«29 milliards d’euros devront être trouvés par le nouveau président pour redresser nos comptes d’ici cinq ans. Le grand débat de cette élection est de savoir qui va les payer.» Jeudi, lors de la présentation officielle de ses «60 engagements pour la France», François Hollande a fait du redressement des comptes publics l’une de ses priorités économiques.
Des mesures ciblées sur les plus riches
Sur ce sujet, sa réponse est claire: «L’immense majorité des Français sera dispensée d’un effort supplémentaire», a assuré le candidat PS. Il en va, selon lui, des principes de «justice» et d’«égalité» qui sont au cœur de son programme.

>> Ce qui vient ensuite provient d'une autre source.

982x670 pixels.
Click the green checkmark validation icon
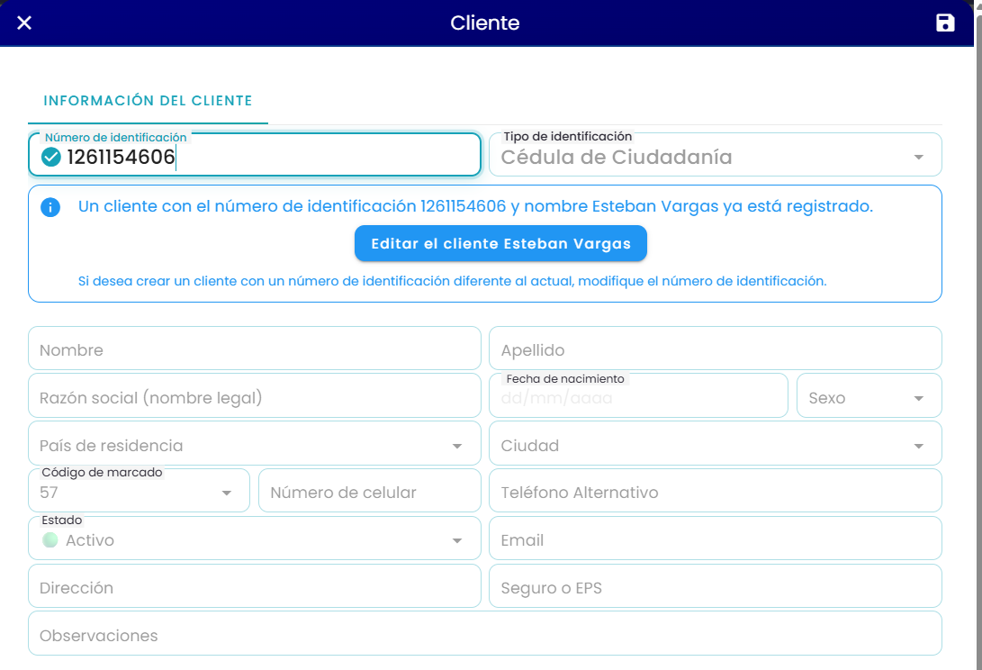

L’essentiel de la contribution sera donc apportée par les grandes entreprises et les Français aux revenus et aux patrimoines les plus élevés. C’est un contre-pied affiché par rapport à la philosophie du «paquet fiscal» mis en place en 2007 par Nicolas Sarkozy et les mesures d’austérité annoncées en juillet et novembre par le gouvernement Fillon. Ce «paquet» prévoyait entre autres, une exonération d’impôt sur le revenu pour les heures supplémentaires, un plafond de 50% de ses revenus pour les impôts directs, la suppression des frais de succession pour le conjoint survivant ou le partenaire pacsé.
29 milliards d’euros de niches fiscales supprimés
Concrètement, François Hollande prévoit de supprimer 29 milliards d’euros d’avantages fiscaux: 17,3 milliards seront ainsi levés via la suppression des niches fiscales et sociales bénéficiant aux plus grandes entreprises.
Par ailleurs, 11,8 milliards seront perçus en augmentant les prélèvements sur les plus hautes rémunérations (création d’une tranche supplémentaire de l’impôt sur le revenu de 45% pour les revenus supérieurs à 150.000 euros par part, réduction de 5% le plafond du quotient familial pour les personnes les plus aisées…) et en revenant sur la défiscalisation des heures supplémentaires (sauf sur les toutes petites entreprises).
Objectif de retour à l’équilibre budgétaire en 2017
Ces mesures doivent permettre au candidat socialiste de respecter un calendrier très serré: l’objectif affiché reste de réduire le déficit public à 3% du produit intérieur brut en 2013, pour atteindre l’équilibre en 2017 et faire baisser de près de 10 points (à 80 % en 2017) l'endettement du pays.
Pour définir cet échéancier, François Hollande se fonde sur des hypothèses de croissance moins optimistes que celles du gouvernement: 0,5% en 2012, contre 1,7% en 2013 (contre respectivement 1% et 2% dans le dernier projet de loi de finance rectificative). «Il faut en finir avec les prévisions totalement décalées avec la réalité», a taclé le candidat socialiste, tout en reconnaissant que ses prévisions étaient légèrement supérieures à celles de l’OCDE.
Mais entre une France en probable récession sur l'année 2012, l'impact à long terme de la perte du triple A, la volatilité des marchés et l'instabilité persistante de la zone euro, il sera difficile pour François Hollande d'ignorer les effets de la crise sur son programme, dès le mois de mai prochain.